Below are records; report the number of lines among them that include the word "button", and nothing further.

Stored data entries:
+ + + +

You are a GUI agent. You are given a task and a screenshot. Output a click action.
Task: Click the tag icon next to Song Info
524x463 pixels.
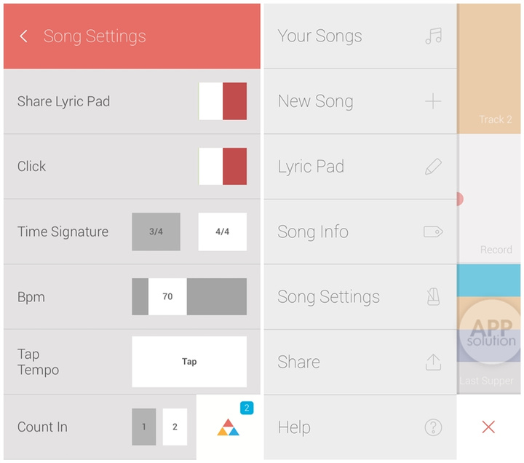tap(433, 232)
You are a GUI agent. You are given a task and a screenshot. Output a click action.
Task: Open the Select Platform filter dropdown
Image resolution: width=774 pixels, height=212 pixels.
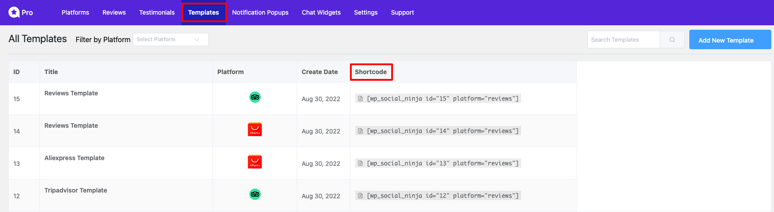click(x=171, y=39)
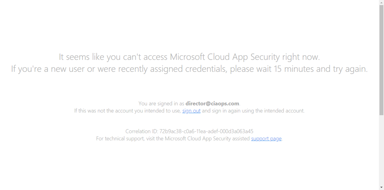Click the scrollbar down arrow
384x190 pixels.
[x=381, y=187]
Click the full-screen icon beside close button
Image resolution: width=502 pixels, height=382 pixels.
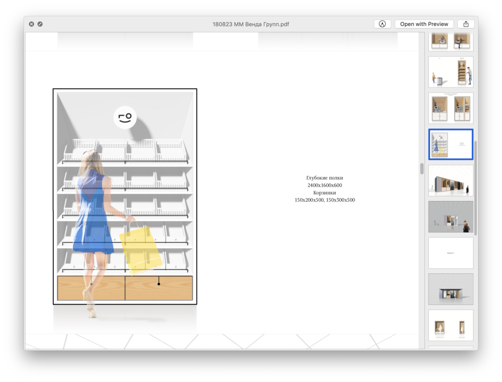(40, 24)
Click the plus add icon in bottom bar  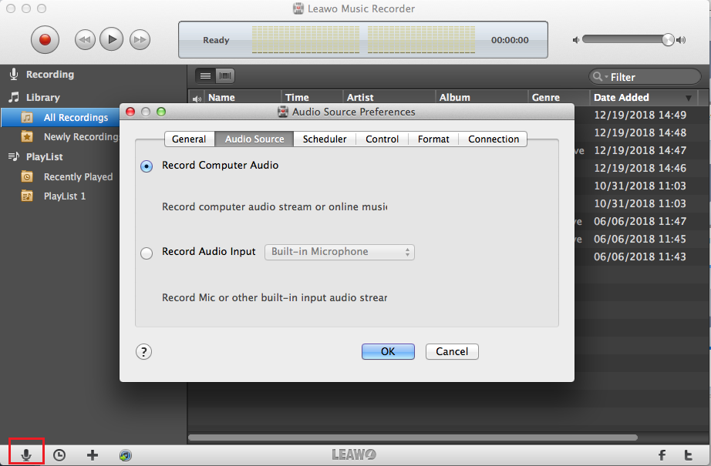[93, 454]
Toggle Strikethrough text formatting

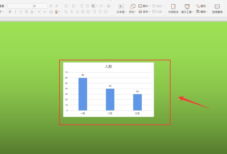[x=26, y=12]
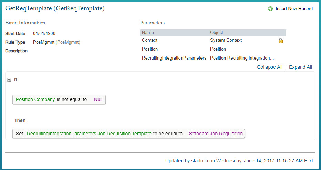Click the truncated Position Recruiting Integration object
Viewport: 321px width, 170px height.
[x=242, y=58]
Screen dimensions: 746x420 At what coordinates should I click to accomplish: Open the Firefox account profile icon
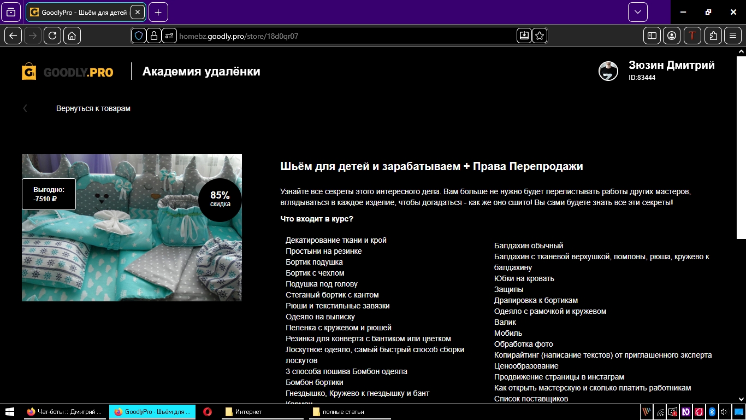672,36
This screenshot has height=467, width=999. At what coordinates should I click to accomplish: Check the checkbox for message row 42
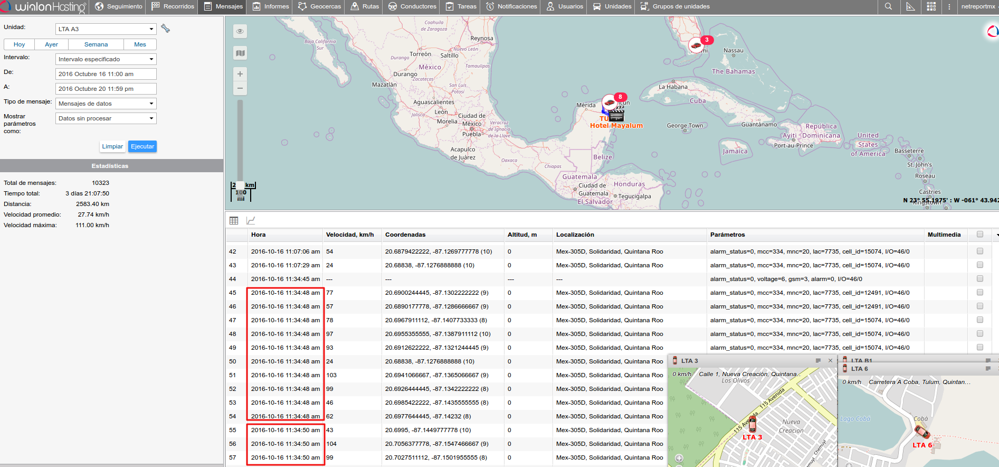coord(980,251)
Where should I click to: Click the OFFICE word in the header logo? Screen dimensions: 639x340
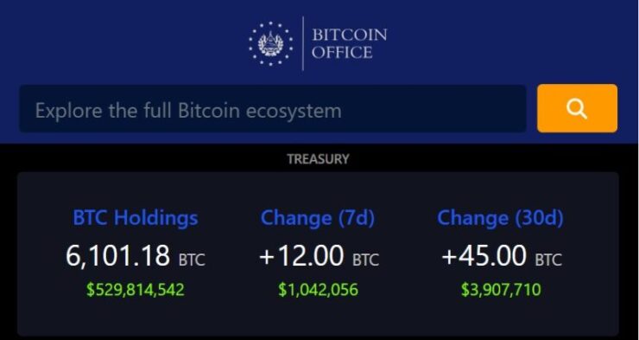(342, 53)
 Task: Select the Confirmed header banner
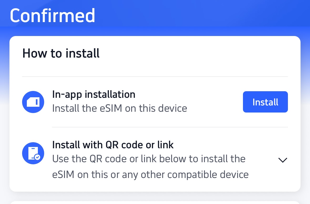(x=52, y=15)
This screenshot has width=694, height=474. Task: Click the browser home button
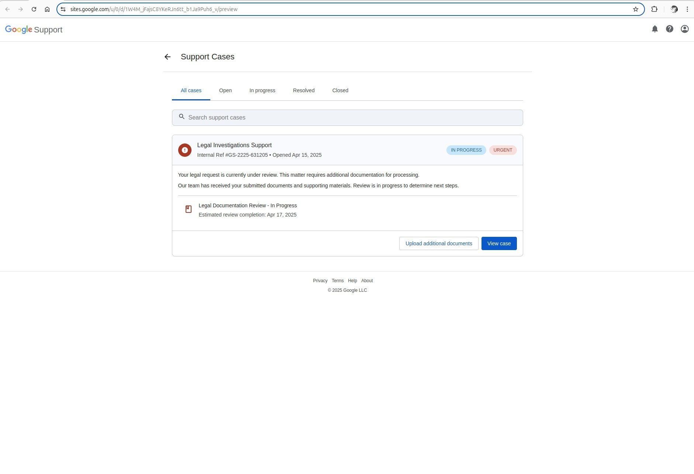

+ + + +

OUTPUT:
2